Занятий в этот день не проводили: Николай Александрович любых разговоров избегал. В лес было не сунуться, поэтому ребята сидели у Викентия Илларионовича и читали.
Отложив на время «Внушение и его роль в общественной жизни», от которого иногда уже начинало подташнивать, Гроза начал перебирать книги. Среди прочих оказался томик Шекспира, и Гроза нахмурился, увидев его. Теперь это имя не приводило его в изумление: более того, недавно он прочитал трагедию «Отелло»! Случилось это после того, как у Бехтерева он наткнулся на такие слова:
«В отдельных случаях внушение действительно встречает сопротивление со стороны человека, которого оно имеет в виду, и тем не менее оно проникает в сознание, как паразит, после известной борьбы почти насильственным способом.
Один из прекрасных примеров внушения, проникающего в сознание после известной борьбы, представляет внушение со стороны Яго на Отелло, который первоначально встречает это внушение сильным сопротивлением, но затем постепенно поддается ему, когда «яд ревности» начинает совершать в душе Отелло свою губительную работу. Так же и некоторые из внушений, производимых в гипнозе, иногда встречаются с известным противодействием со стороны гипнотизируемого лица. Особенно часто это случается с лицами, которым внушают произвести поступок, противоречащий их нравственным убеждениям».
Чтобы толком понять, о чем идет речь, Грозе и пришлось прочитать «Отелло».
Пьеса его удручила порядочной глупостью и излишней доверчивостью несчастного мавра, который был заранее настроен на несчастья, а потому и стал легкой добычей для подлого Яго.
Больше читать Шекспира и расстраиваться из-за его неразумных героев Грозе не хотелось, поэтому он перебирал книжки писателя Куприна, почему-то уверовав, что теперь в каждом его произведении обязательно отыщет какие-нибудь полезные советы по внушению, гипнозу или телепатии (значение этого слова – передача мыслей на расстоянии – теперь было ему хорошо знакомо, и в телепатии он показывал, судя по похвалам Николая Александровича, изрядные успехи!).
Название книги «Поединок» сулило массу интересного, однако обмануло: в нем шла речь не о схватке двух оккультистов, как надеялся Гроза, а о какой-то бессмысленной дуэли из-за довольно противной женщины по имени Шурочка. Книжка «Белый пудель» навеяла такие воспоминания, что Гроза поскорей закрыл ее. Главный герой «Чудесного доктора» по фамилии Пирогов показался ему очень похожим на Трапезникова. Пирогов спас семью Мерцаловых, а Трапезников – Грозу!
Наконец дошла очередь до «Гранатового браслета». Речь в повести шла только о любви. Но Гроза не отложил ее – наоборот, воровато оглянувшись на Лизу, сунул тоненькую брошюрку между страниц «Внушения» и начал поспешно читать.

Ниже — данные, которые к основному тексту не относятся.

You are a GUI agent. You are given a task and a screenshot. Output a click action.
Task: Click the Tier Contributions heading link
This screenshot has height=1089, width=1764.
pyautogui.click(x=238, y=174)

История сама по себе сначала показалась ему дурацкой и слезливой, однако в каких же удивительных, проникновенных, восхитительных словах она была изложена! Порою Гроза не вполне хорошо понимал, о чем идет речь, но даже эти непонятные слова завораживали его: «Вот сейчас я вам покажу в нежных звуках жизнь, которая покорно и радостно обрекла себя на мучения, страдания и смерть. Ни жалобы, ни упрека, ни боли самолюбия я не знал. Я перед тобою – одна молитва: «Да святится имя твое».

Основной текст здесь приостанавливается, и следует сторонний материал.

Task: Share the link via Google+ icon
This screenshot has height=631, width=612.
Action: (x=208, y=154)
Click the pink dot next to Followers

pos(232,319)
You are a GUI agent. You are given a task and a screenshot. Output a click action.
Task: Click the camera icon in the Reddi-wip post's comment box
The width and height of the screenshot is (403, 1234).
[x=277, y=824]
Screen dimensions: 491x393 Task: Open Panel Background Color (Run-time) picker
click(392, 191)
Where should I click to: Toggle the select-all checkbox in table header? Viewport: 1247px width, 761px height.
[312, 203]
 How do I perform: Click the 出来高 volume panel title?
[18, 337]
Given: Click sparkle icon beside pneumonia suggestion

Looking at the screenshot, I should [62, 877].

Он листал страницу за страницей, и сердце то и дело восторженно сжималось, когда взгляд находил слова, невероятно точно и бесспорно рисующие мир чувств, мир любви, миг первой встречи: «И вот среди разговора взгляды наши встретились, между нами пробежала искра, подобная электрической, и я почувствовал, что влюбился сразу – пламенно и бесповоротно».
Странным образом эта история чужой, непонятной, мертвой любви произвела на Грозу потрясающее впечатление! Словно бы он поговорил с каким-то мудрым человеком, который, подобно тому, как Николай Александрович линии рук, растолковал Грозе все тонкости его переживаний, страданий, мечтаний и надежд.
Значит, что? Сладкий, ошалелый морок, который охватывал его при мыслях о Марианне, – это была любовь? Точно такая же безнадежная, беззаветная, тайная любовь, которую бедняга Желтков испытывал к княгине Вере Николаевне?
Нет, не такая же… Есть, оказывается, нечто сильнее женского очарования, сильнее желания подчиниться этому очарованию. Гроза не мог любить человека, находившегося в стане врага! Выходит, ему легче было перенести равнодушие Марианны, чем ее предательство. Когда он вспоминал ее красоту сейчас, ничто не трепетало в его душе, не волновалось. Он сделался равнодушен к Марианне, и это равнодушие, словно холодный, беспощадный свет, проникло в самые тайные глубины его памяти и высветило вдруг Лизу – Лизу, которая улыбалась ему там, в театре «Крошка», мерцая своими удивительными зелеными глазами, и родинка вздрагивала в уголке ее губ…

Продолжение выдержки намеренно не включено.